DMVPN can be deployed in any of these 3 distinct Phases. Here’s a high level look:

1. Phase I – a unique Point to Point GRE Tunnel is formed between the Hub and each spoke, which means all traffic would have to flow through the hub.

2. Phase II – The Hub and Spokes are configured with Multipoint* GRE, which allows for direct Spoke to Spoke communication, bypassing the hub once they learn of the other Spoke’s Public Internet Address.

3. Phase III – Multipoint GRE is still used however, we can add an option for the Hub to send a ‘Redirect’ to the Spoke initiating communication that will point it to the other Spoke that it’s trying to communicate with. After the first few packets go through the Hub, the Spoke initiating communication will learn that it can take a ‘Shortcut’ to the other Spoke without even having to go through the Hub. This will allow us to use a Default Static Route to the Hub, so that the spokes don’t need to keep a lot of routing information in their Routing Tables. All initial traffic can just flow through the hub, and then once the hub tells them how to directly reach the other Spoke via the “Redirect” message, they’ll take that path from that point on.

In the following slides below:

• We can see that the Hub (NYC) has formed GRE over IPsec tunnels with its 2 peers (LA and ATL) and they’ve registered their Public to Private IP mappings in the Hub’s NHRP database.

• Taking a look at LA’s Routing Table, we can see that we’re in full convergence. Currently, LA has formed a site to site VPN tunnel with the Hub only, as the output of the “show ip nhrp” and “show dmvpn” shows:

• When we do a Traceroute to a LAN over in ATL (10.123.3.1), we have to hop over to the Hub first before we can get there. After LA queries NYC for ATL’s public IP, then receives it and stores it, the next Traceroute test shows that LA dynamically built a VPN tunnel with ATL and went directly over there by bypassing NYC: (172.16.1.1)

(ATL before the VPN Tunnel with LA was built) Notice there's only 1 peering with the Hub:

• We can confirm this by looking at the output on ATL and see that we now have dynamically formed a tunnel with the LA site and have its public/private IP mappings in our NHRP database for direct communication and it's been up for almost 4 minutes since the traceroute triggered the tunnel build.

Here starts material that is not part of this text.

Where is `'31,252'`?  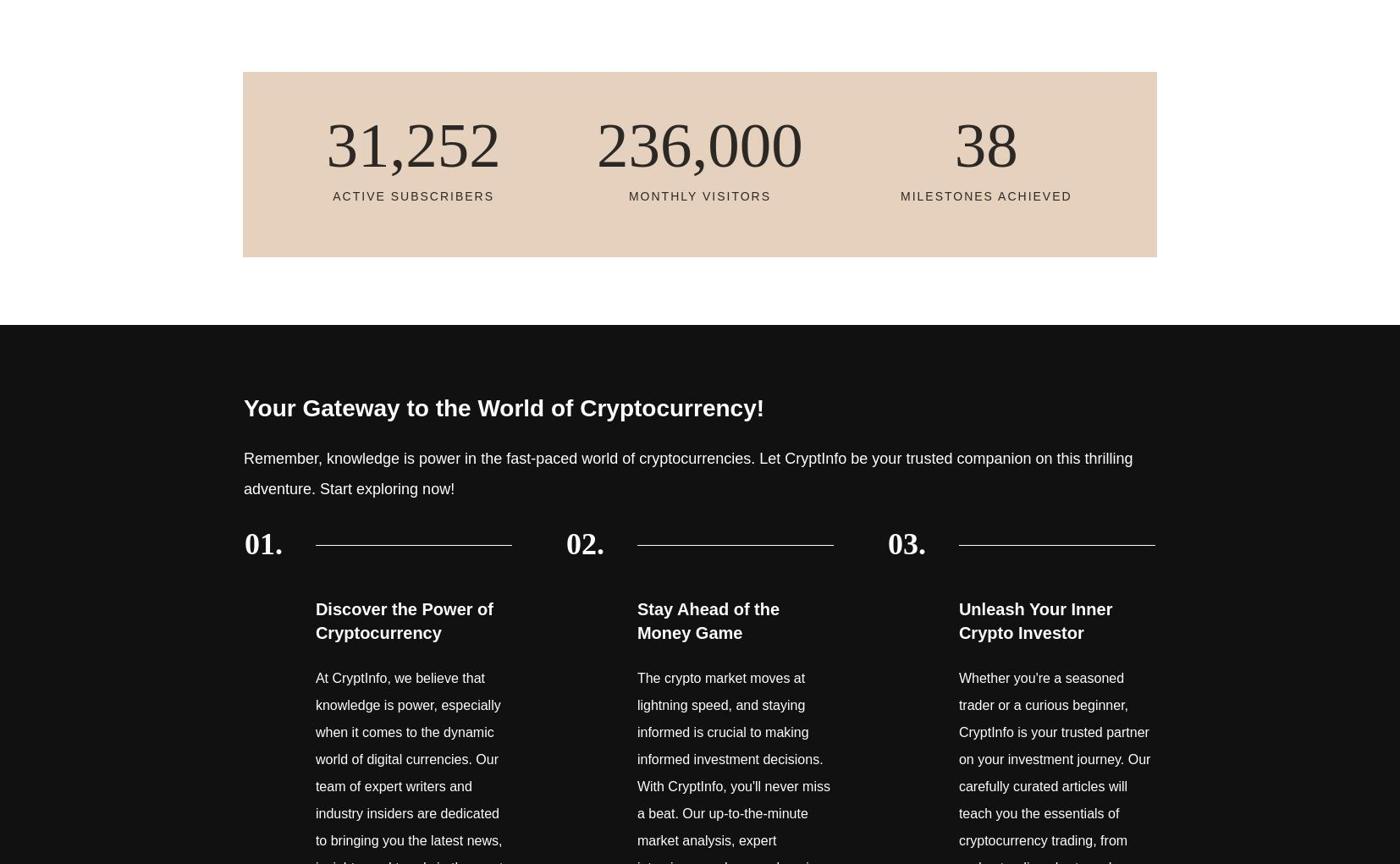
'31,252' is located at coordinates (412, 144).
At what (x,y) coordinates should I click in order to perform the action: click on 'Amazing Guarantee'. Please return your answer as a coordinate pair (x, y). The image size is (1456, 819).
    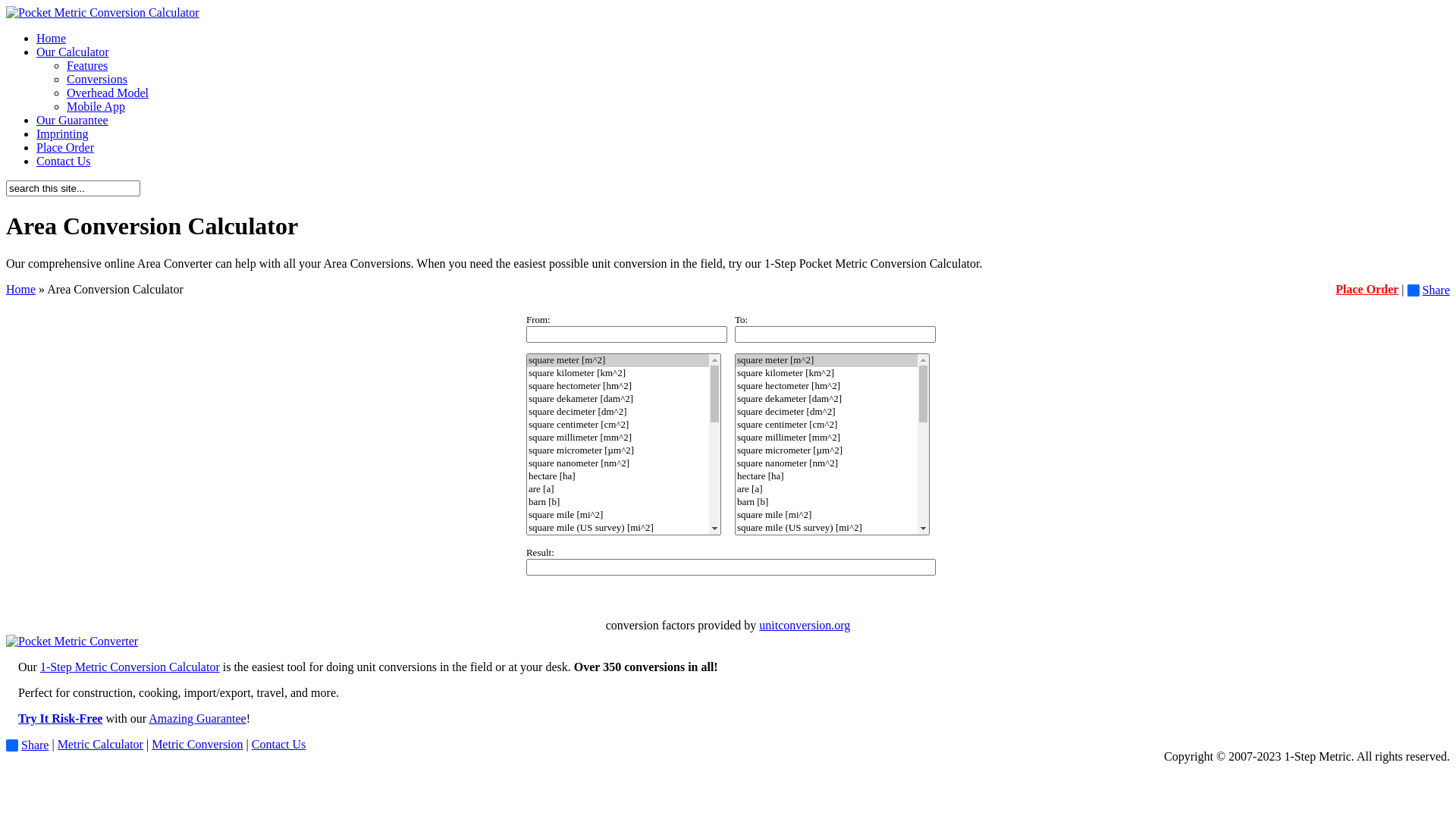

• We can also see the IPSec Tunnel Protection Profile applied to our GRE Interface. Tunnel Profiles are typically configured using an ISAKMP Policy, a Transform Set using ESP and the Encryption/Authentication of your choice and instead of applying that to a Crypto Map, it gets applied to the tunnel interface. We can see the Active ISAKMP Security Associations and the IPSec Security Associations as well. Note that the interesting traffic is triggered by GRE; (IP protocol 47) in our “show crypto ipsec sa” output.